How new motion-sensing technology may help standardize back-pain care: In study, pain relief is not a reliable indicator of spine surgery recovery

Digital health systems can tell clinicians when someone’s heart-disease risk calls for a drug to lower cholesterol or whether insulin shots are warranted for a person with type 2 diabetes.

But for millions of low-back pain sufferers, care decisions rely heavily on subjective measures of patient discomfort — often leading to expensive tests and treatments (back pain is the third-highest U.S. health care expenditure, after diabetes and heart disease) that don’t necessarily offer a permanent solution.

Ohio State University engineering and medical researchers are developing a digital health system approach designed to enhance back-pain clinical decision-making. After completing a series of studies testing precise, objective measurements they’ve perfected in the lab, the team aims to apply the data-driven practices to the assessment and repair of back problems brought on by dysfunction in the spine.

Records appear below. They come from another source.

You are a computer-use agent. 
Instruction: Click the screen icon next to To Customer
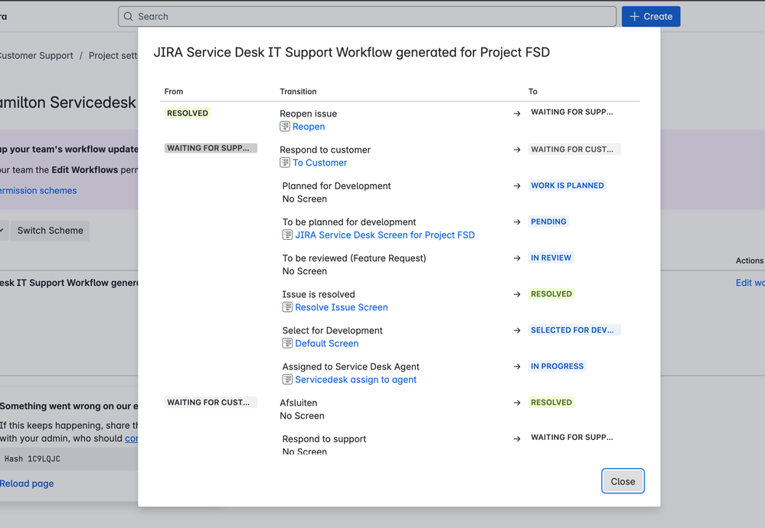285,162

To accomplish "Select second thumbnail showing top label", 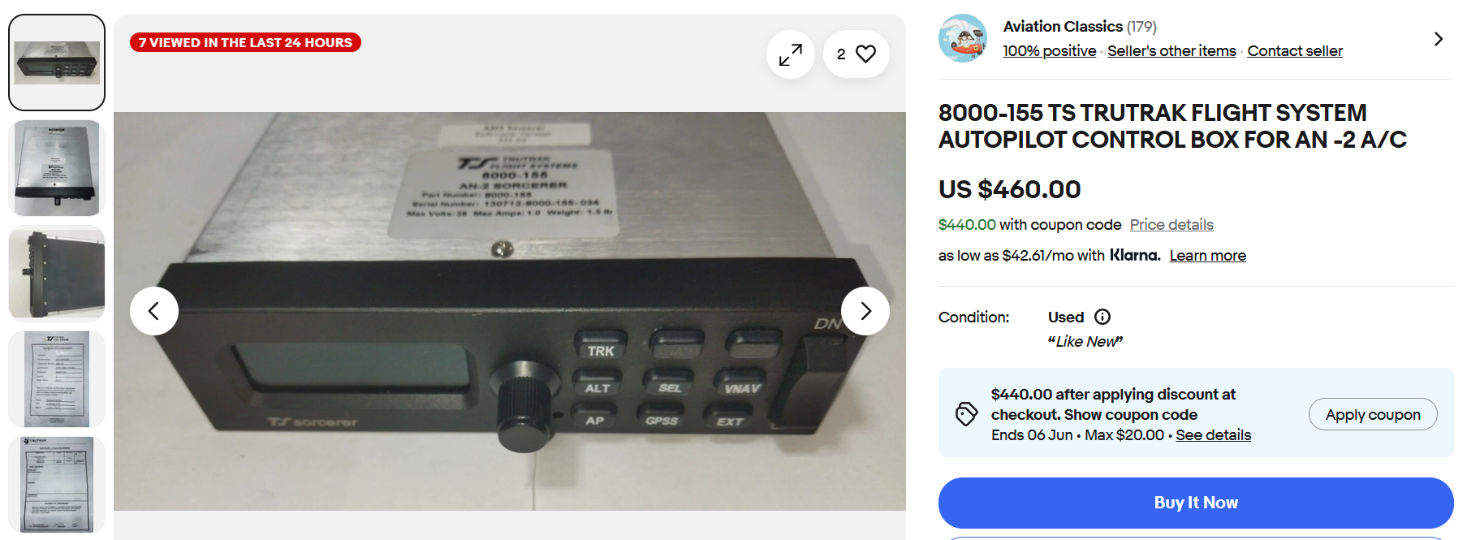I will 57,168.
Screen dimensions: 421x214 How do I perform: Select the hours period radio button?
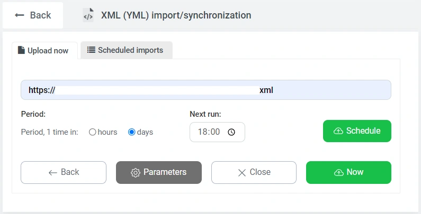[x=92, y=132]
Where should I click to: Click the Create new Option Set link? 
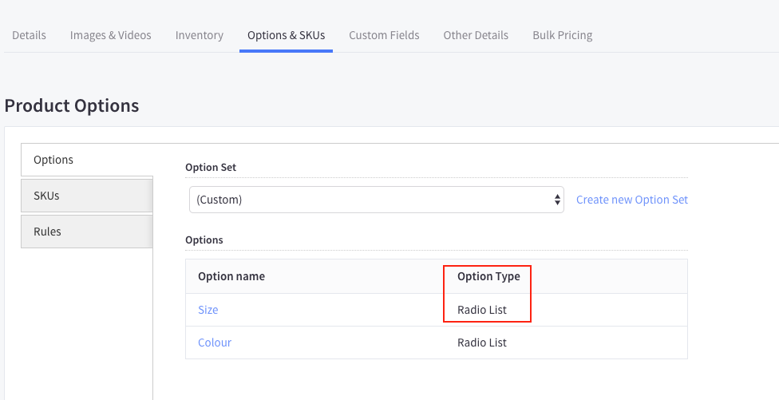click(631, 200)
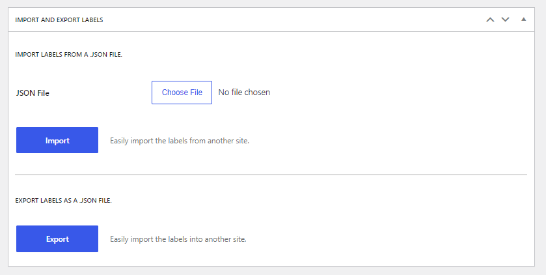This screenshot has width=546, height=275.
Task: Click the Import and Export Labels title
Action: click(x=59, y=20)
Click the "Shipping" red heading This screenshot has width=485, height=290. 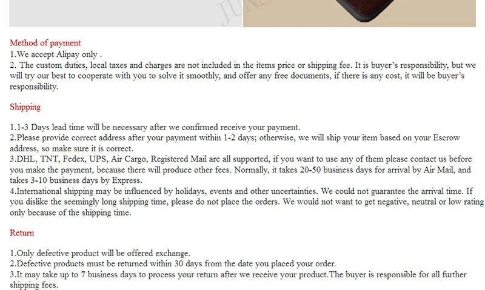coord(25,107)
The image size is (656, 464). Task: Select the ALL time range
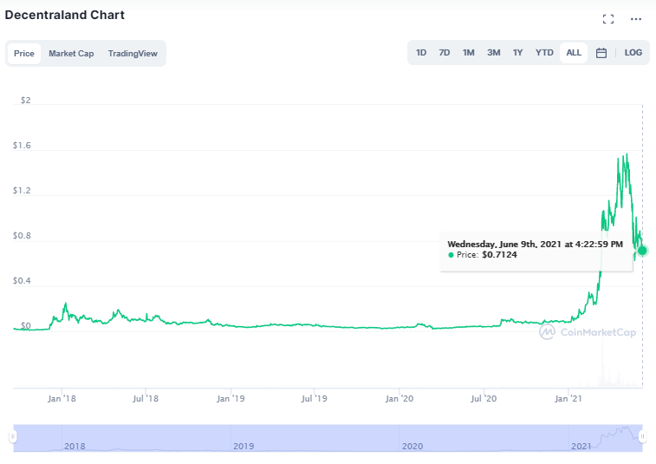click(x=574, y=53)
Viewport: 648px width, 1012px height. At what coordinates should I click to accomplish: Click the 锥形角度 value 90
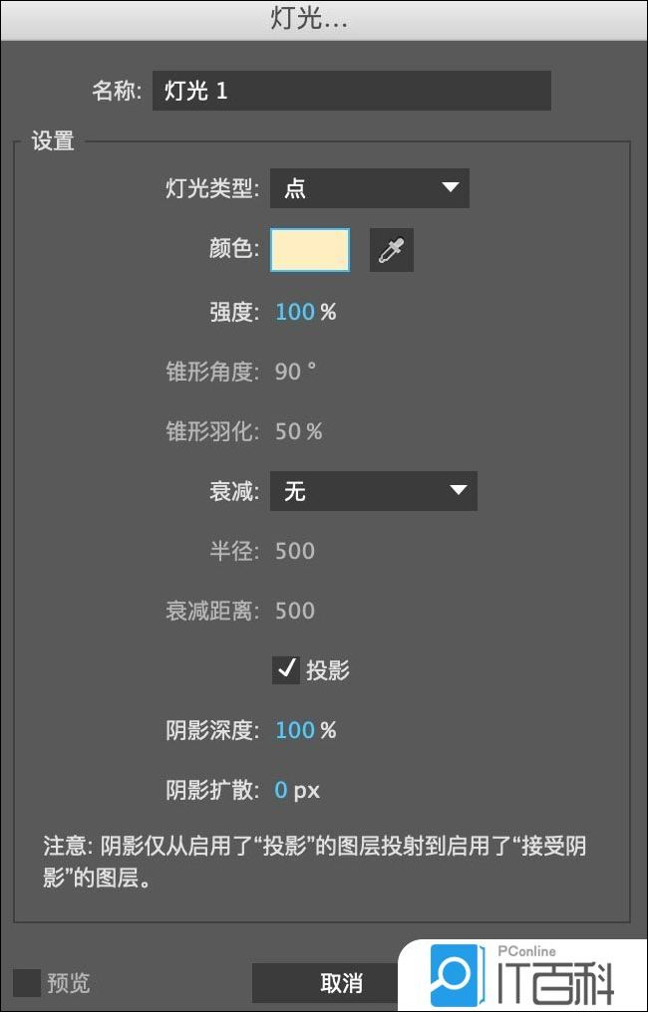click(288, 372)
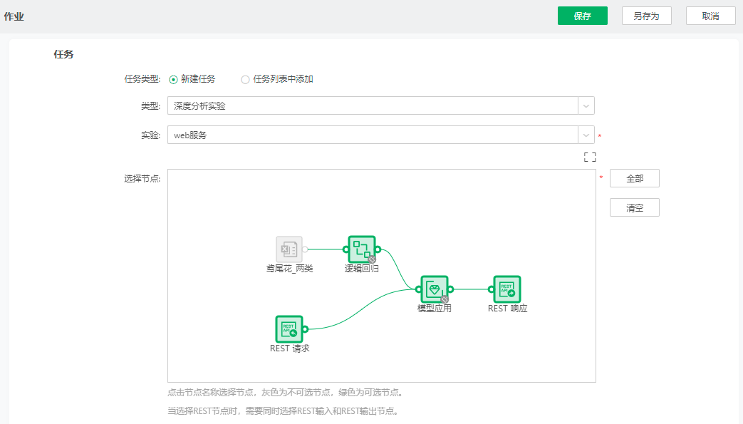
Task: Click the 另存为 button
Action: 646,15
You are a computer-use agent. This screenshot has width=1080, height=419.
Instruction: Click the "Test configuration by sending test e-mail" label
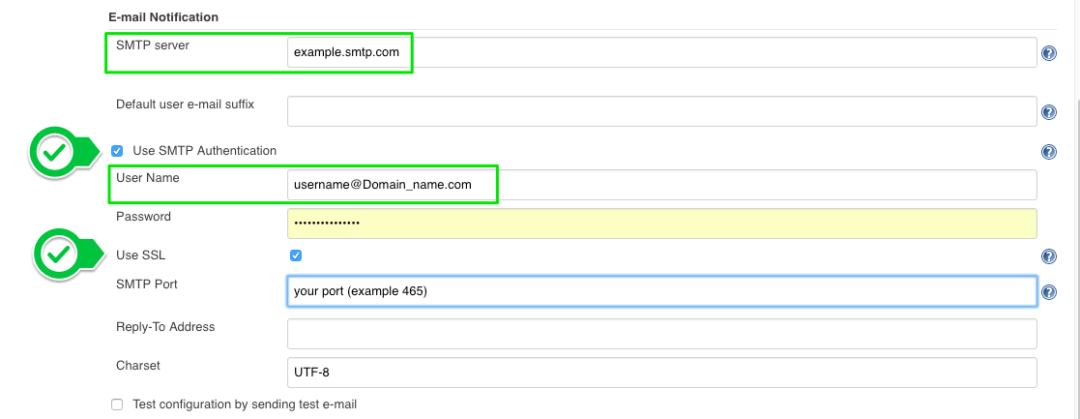(x=245, y=404)
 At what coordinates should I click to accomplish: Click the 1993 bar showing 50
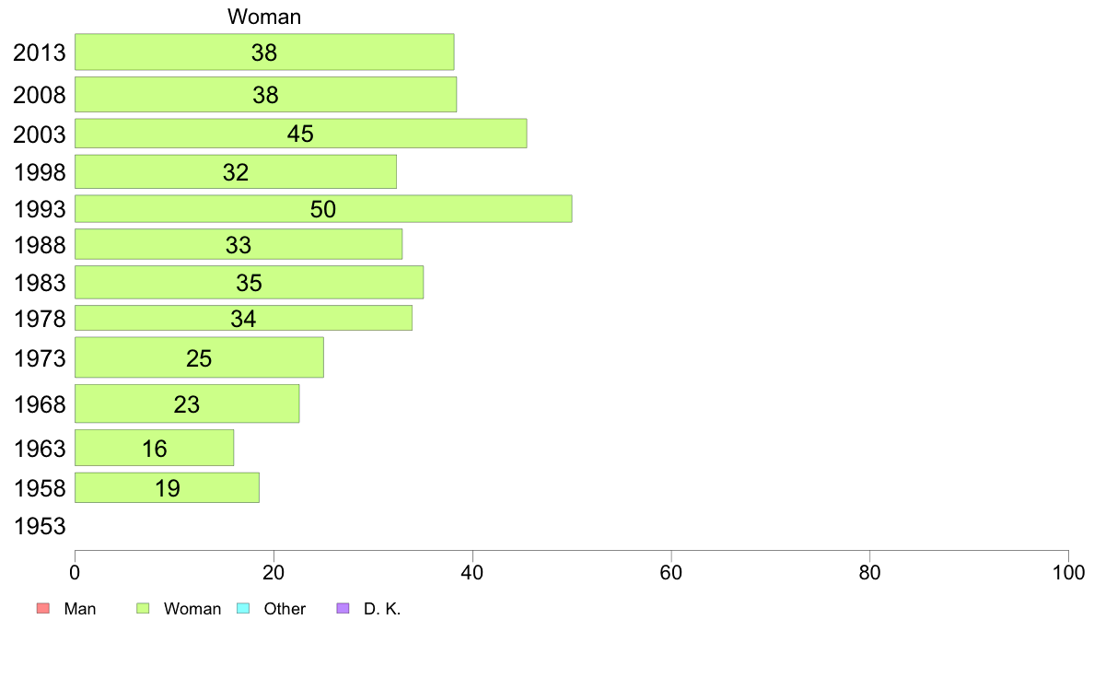pos(323,209)
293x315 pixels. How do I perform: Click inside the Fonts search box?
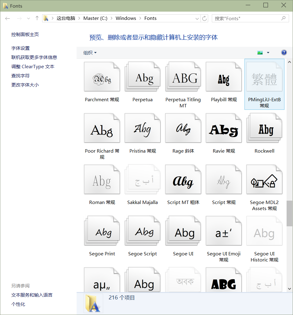244,18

In a recent study published in Clinical Biomechanics, researchers combined self-reported pain and disability measures with data from a wearable motion-sensing system to evaluate low-back function in lumbar fusion surgery patients. While post-operative pain relief and lower disability were self-reported within six weeks, the objective metrics didn’t detect actual functional improvement in the spine for at least six months after surgery.

These precise motion-based measures, and their inclusion in a burgeoning national database of patient spine-function scores and other medical data, could form the basis of more objective clinical decision-making for surgical patients, the researchers concluded.

“You simply can’t only ask people how they feel about their back,” said senior author William Marras, executive director of the Spine Research Institute at Ohio State.